• By Shaun Nowicki (they/he)
  • Art “Danger of Death: Keep Out” by Emily O’Brien (she/her)

Along the deep river, coffee-colored, pitched-round with salamanders we walked. We took to the edge of the embankment, not wanting to shred her flip-flops, dampen my sneakers, or coat our sandsprayed legs in foetid grime and frog eggs. Besides, there’s all the old signs against swimming—an old chemical legacy of coke, soot, acid, bacteria together in vitriolic flourishing (my father got sick, once, swallowing creek water). Our steps are soft, measured, unsure of the weight the land will take. On tiptoes, she laughs, thinking of pandas tumbling downhill in their enclosures (some video she saw, likes to see, returning to her feed), and zookeepers wrangling their fuzzy bulk. She’s shown them to me before—their exact shape hazy. I wonder how they hold them—if those enclosures have steep sides, or deep concrete trenches ringing the outside to prevent the beast from leaping into hard-won liberty.
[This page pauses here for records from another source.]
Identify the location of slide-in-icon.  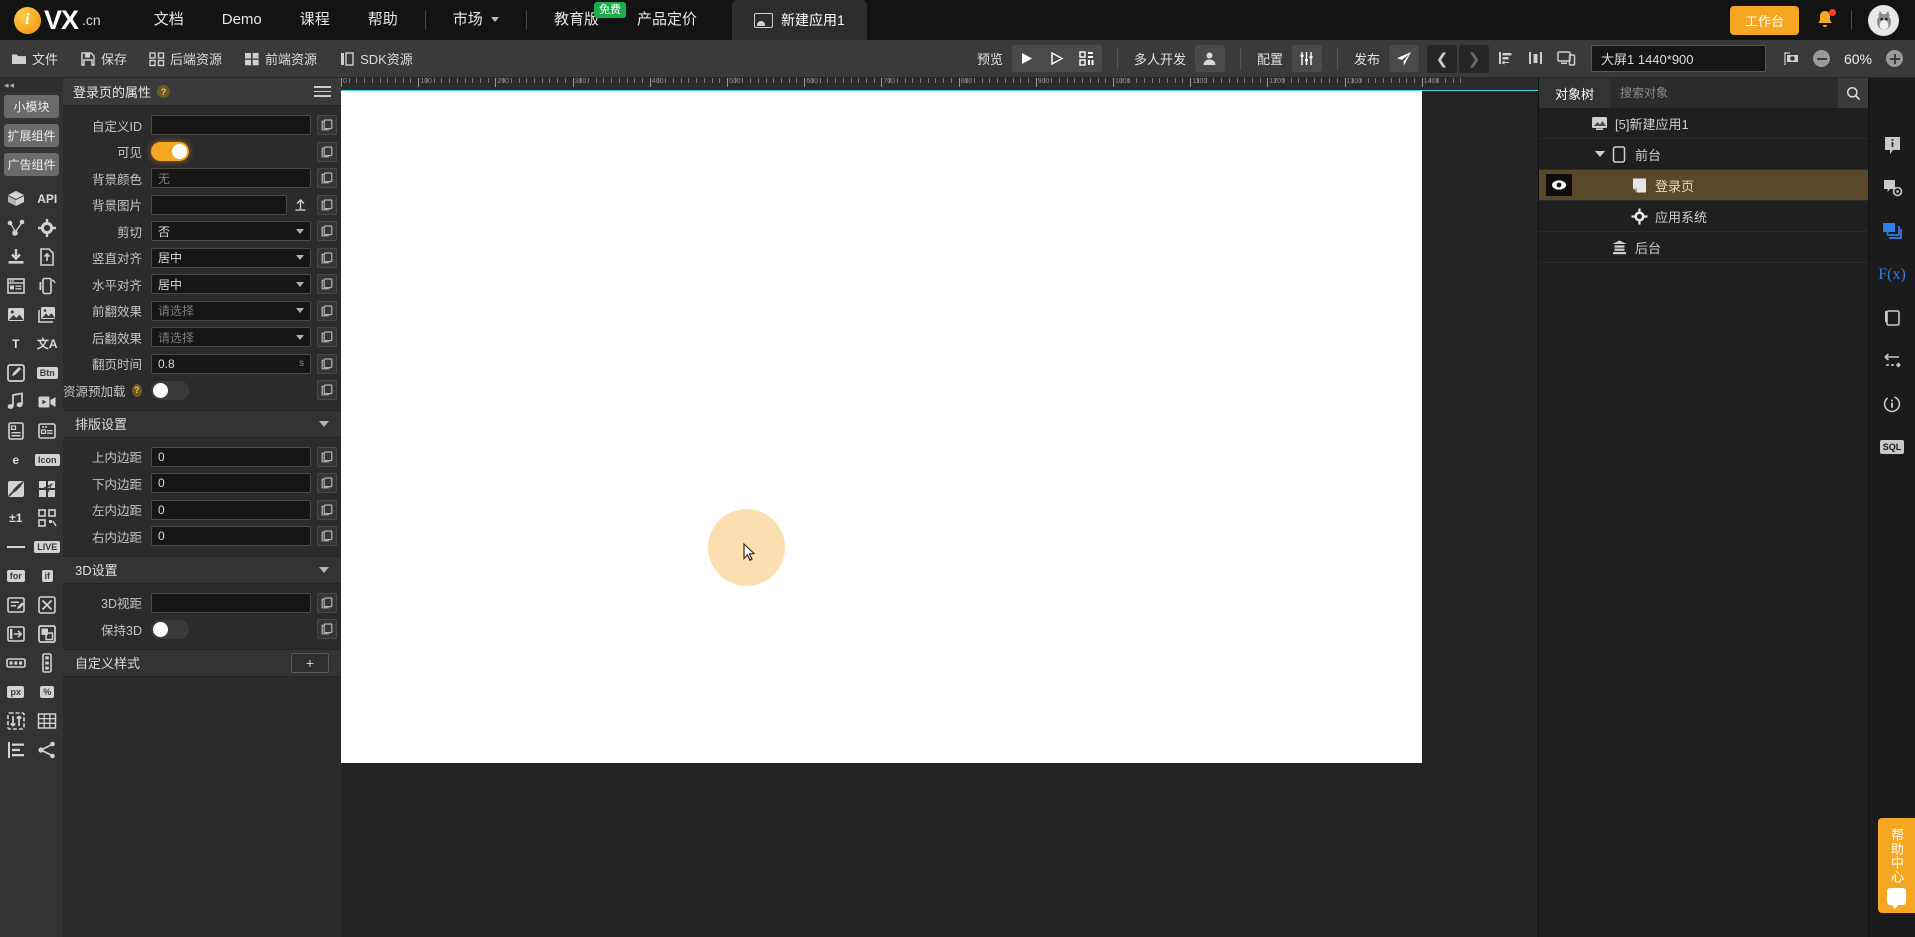
(16, 634).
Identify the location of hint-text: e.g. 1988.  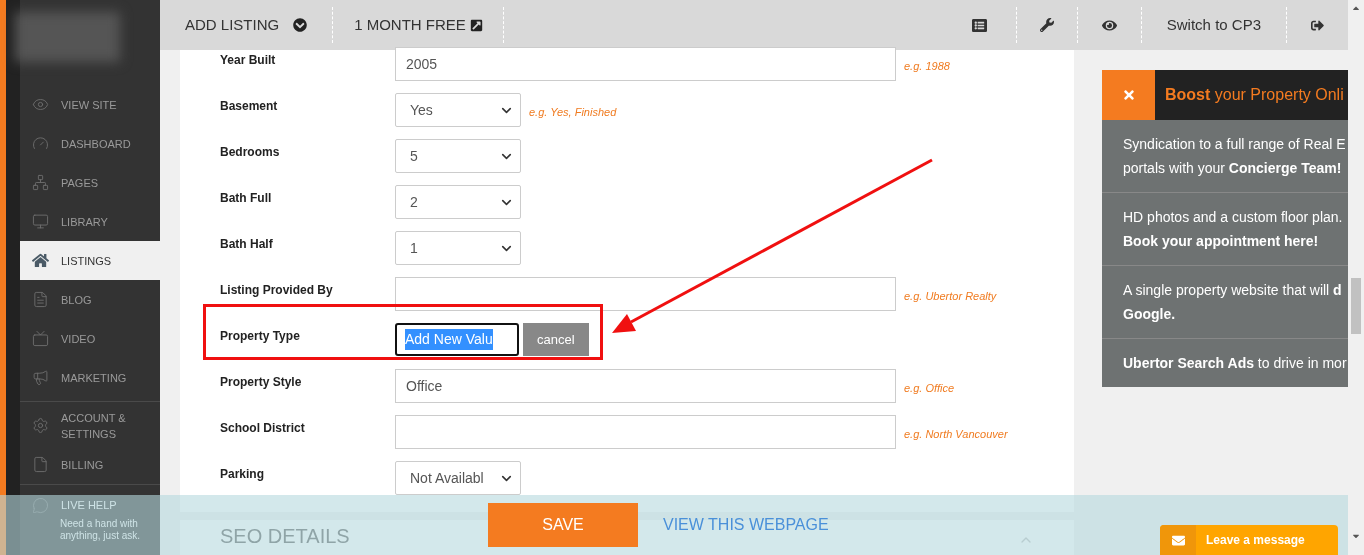
(927, 66).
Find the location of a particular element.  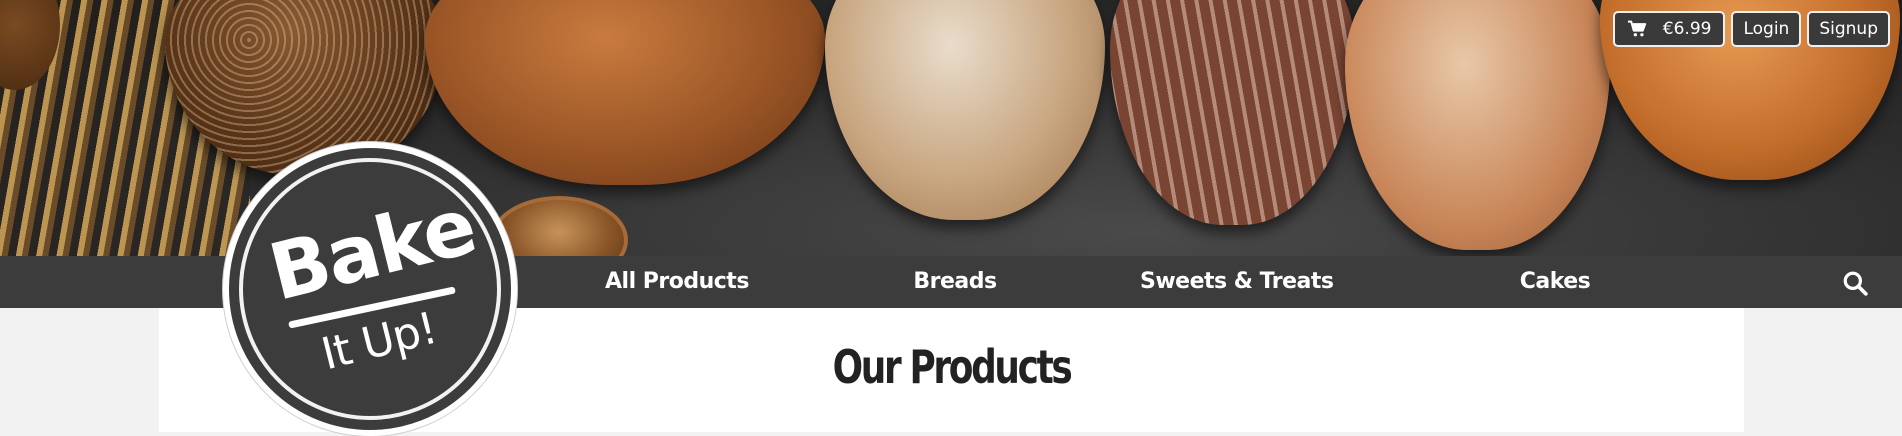

signup-button: Signup is located at coordinates (1848, 29).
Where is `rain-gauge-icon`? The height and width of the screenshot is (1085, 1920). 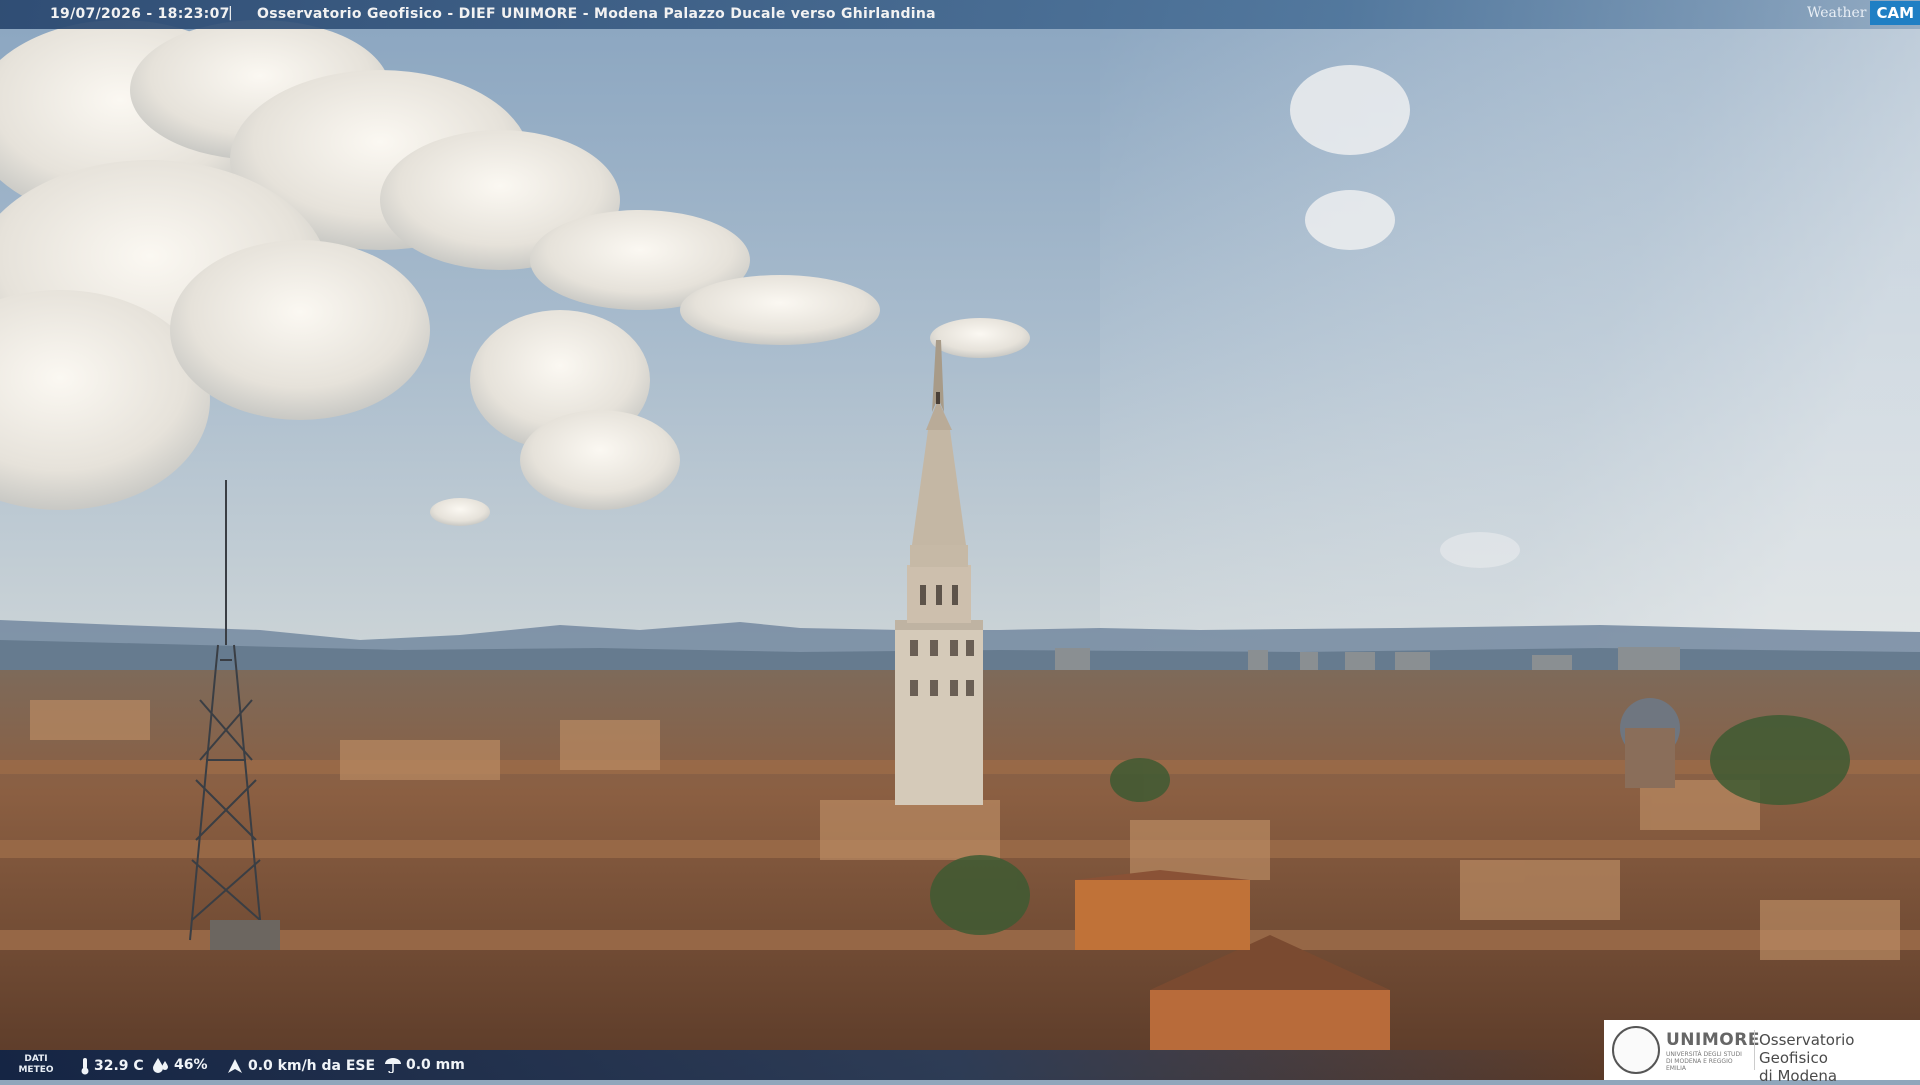 rain-gauge-icon is located at coordinates (393, 1066).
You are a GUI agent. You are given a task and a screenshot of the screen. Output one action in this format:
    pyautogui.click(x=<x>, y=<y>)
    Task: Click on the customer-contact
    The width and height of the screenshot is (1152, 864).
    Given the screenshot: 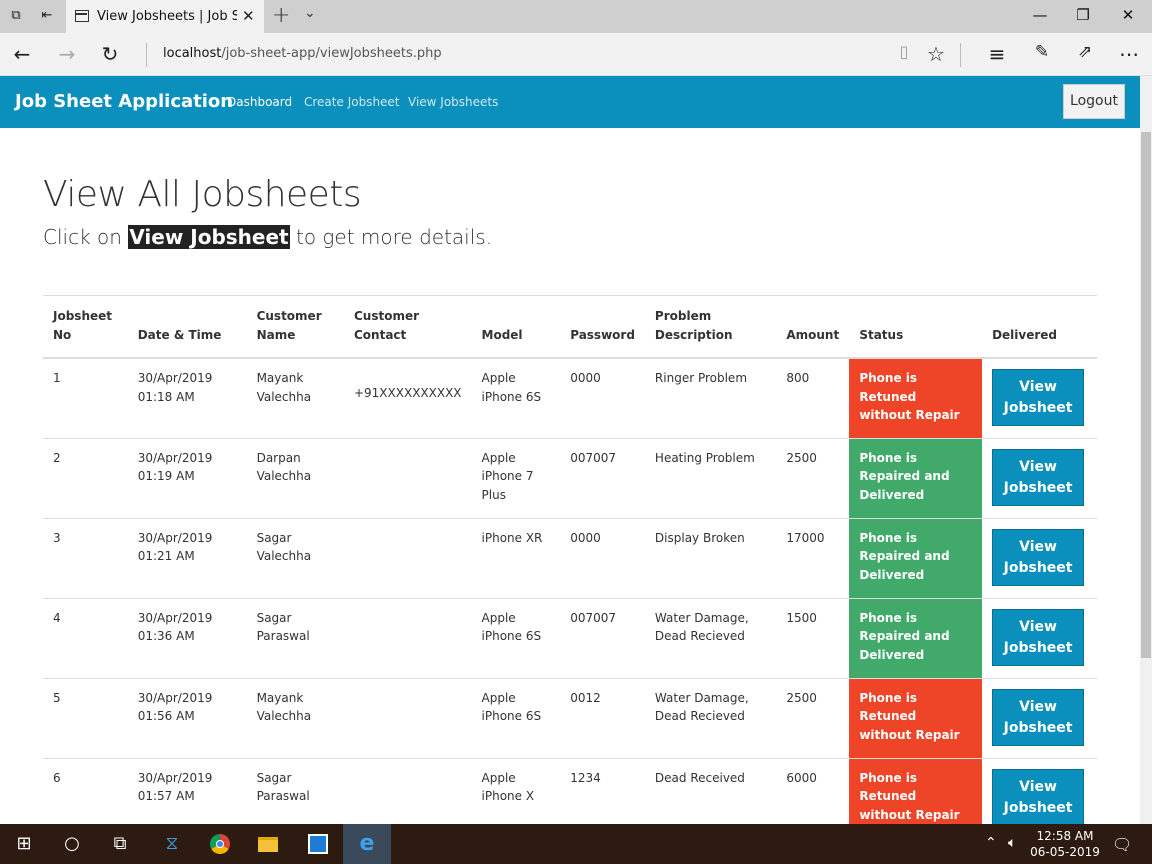 What is the action you would take?
    pyautogui.click(x=408, y=718)
    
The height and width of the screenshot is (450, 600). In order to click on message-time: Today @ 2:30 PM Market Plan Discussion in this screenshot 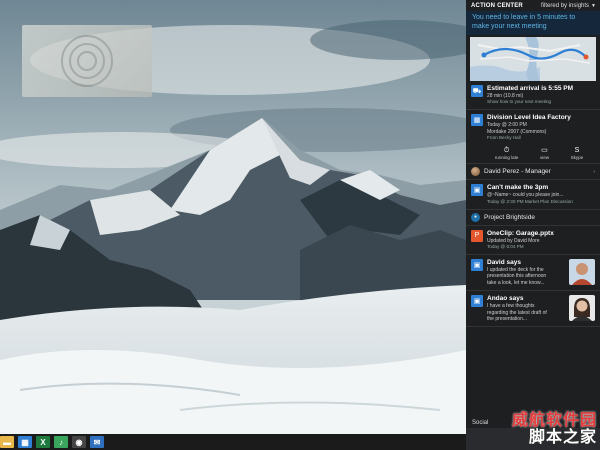, I will do `click(530, 201)`.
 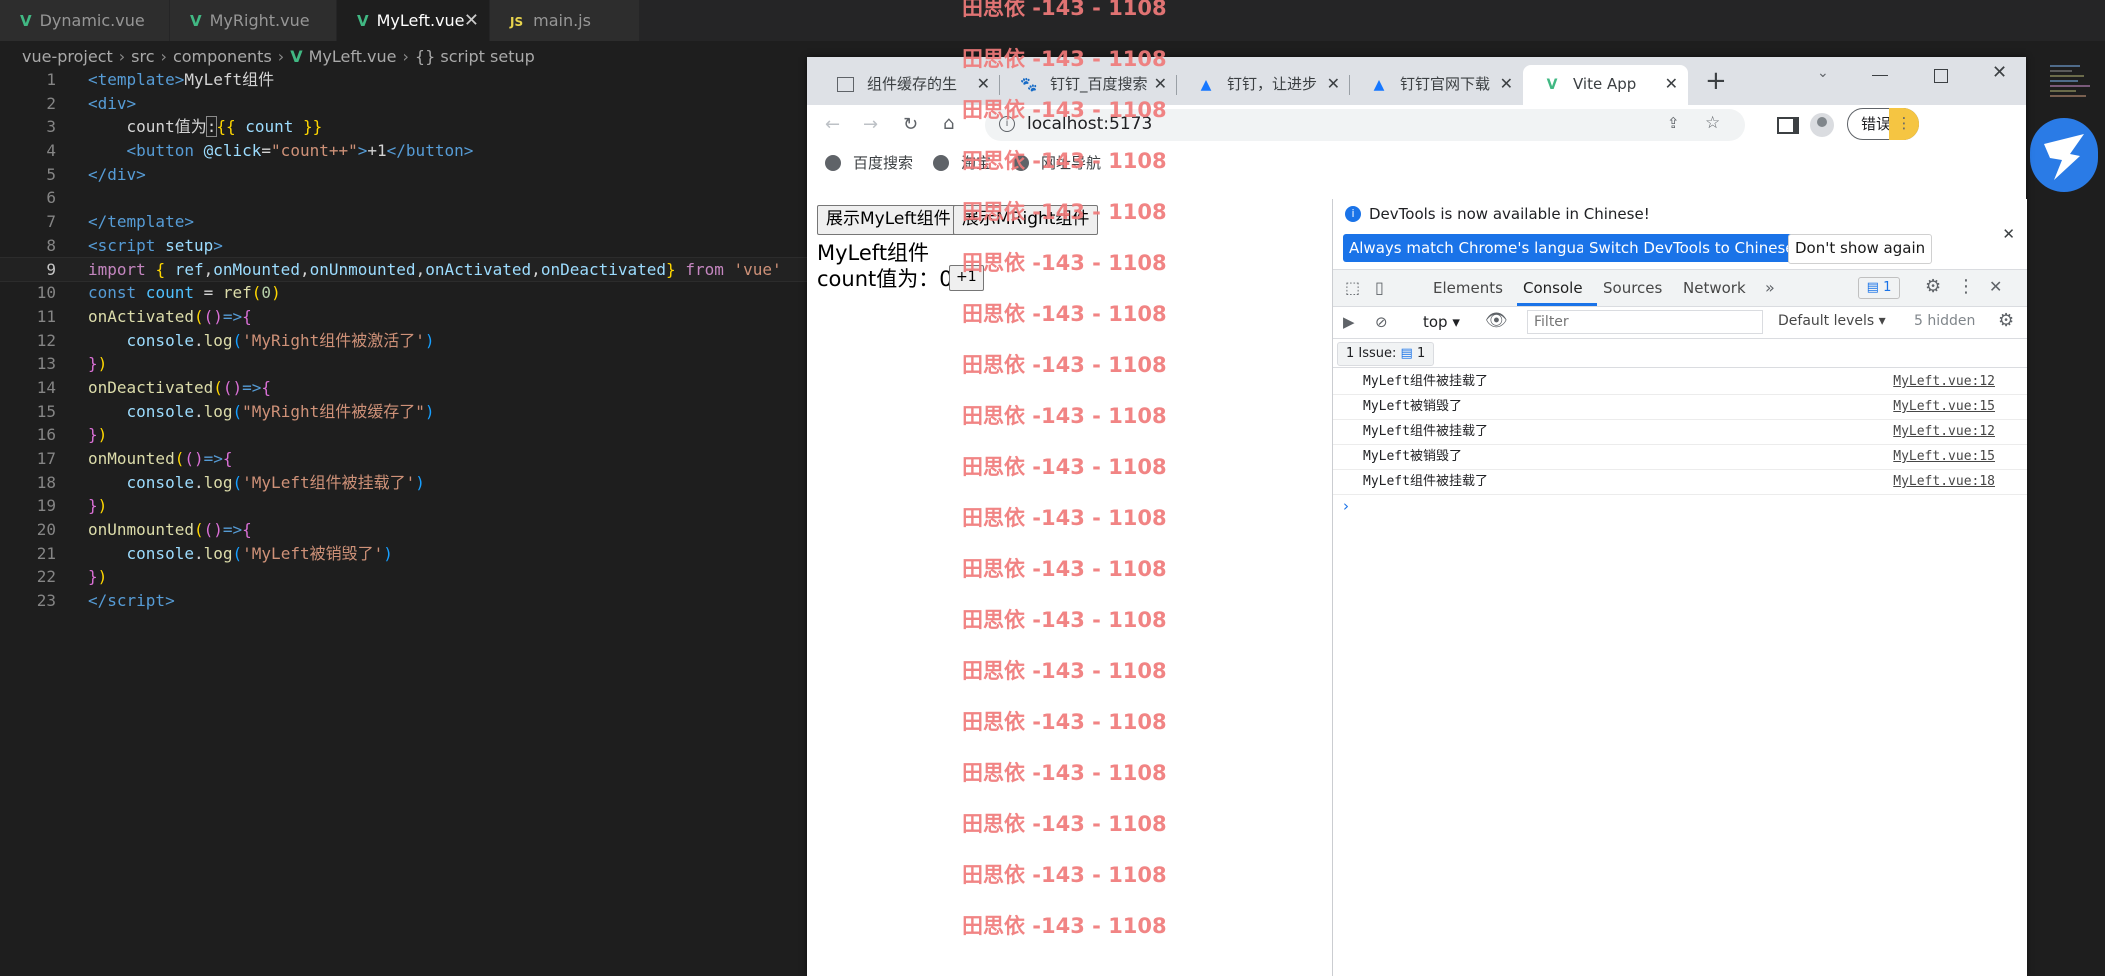 What do you see at coordinates (1476, 248) in the screenshot?
I see `match-language-button: Always match Chrome's language` at bounding box center [1476, 248].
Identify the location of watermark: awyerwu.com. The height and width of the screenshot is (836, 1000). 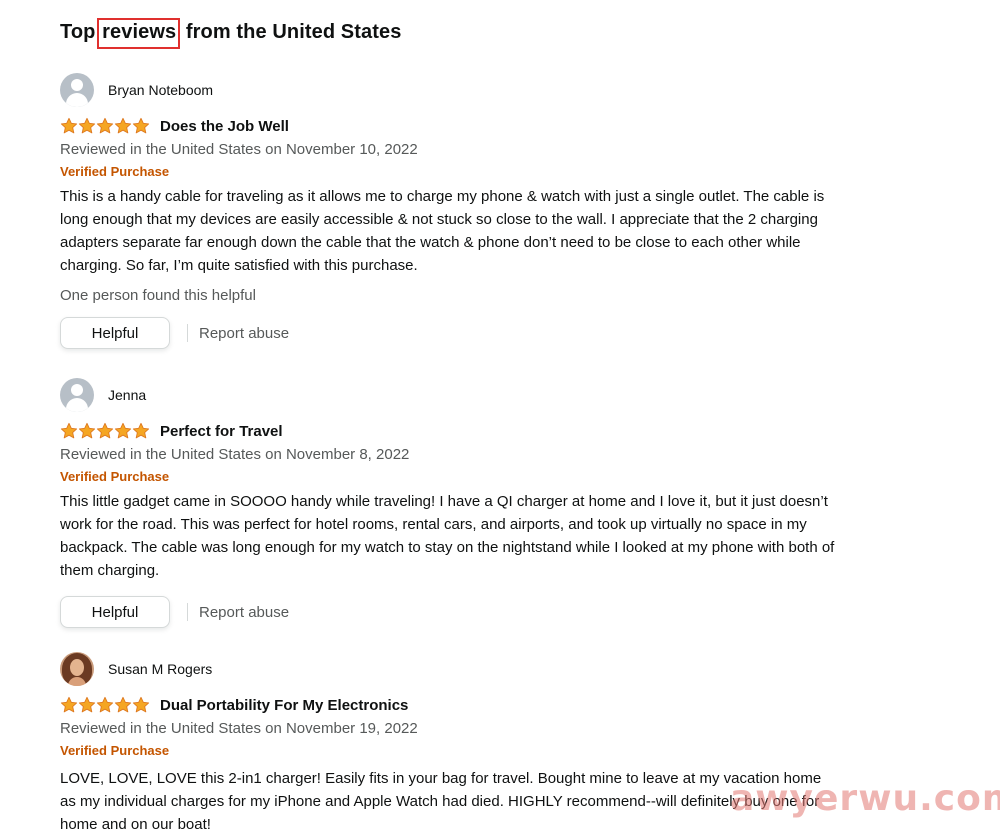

Maybe it’s iron bars, or thick glass a child could press their face against, an offering of sufficient solace against escape. There’s transparency in freedom, freedom in transparency—in her words we are like the bears, about to tumble over mud and root, down into the muddy depths. Swimming is its own kind of perilous freedom, I remind (the world has many kinds of freedom, both large and small.) The river’s flow is a kind of freedom.

I remember an old friend of hers, with a voice like vinegar and cherries, and the first time she saw the waterway. It was August and we were looking to escape the sweating walls of our apartments, I remember her looking out across Lake Erie and asking “Where are the waves?” Seagulls cracked their crow across the rocky beachhead. Windswept, she saw the little swells and her face was dissatisfied, sour. She spoke the language of the ocean—the language of her home. “Shouldn’t we be able to swim if those are the waves?” These were her water’s words for danger—her feet uncut by hidden zebra mussels and skin untouched by the itch of unknown concoctions boiling and driving in depths. I know these words, born forth in hot algal blooms. I had never seen the ocean, her ocean, nor could I speak its many words for danger.
Now, on silentstill banks, I scarcely know the words for river, for danger, outside of memory. Somewhere further, birdsong. No, she calls me. It’s getting dark. We should get back.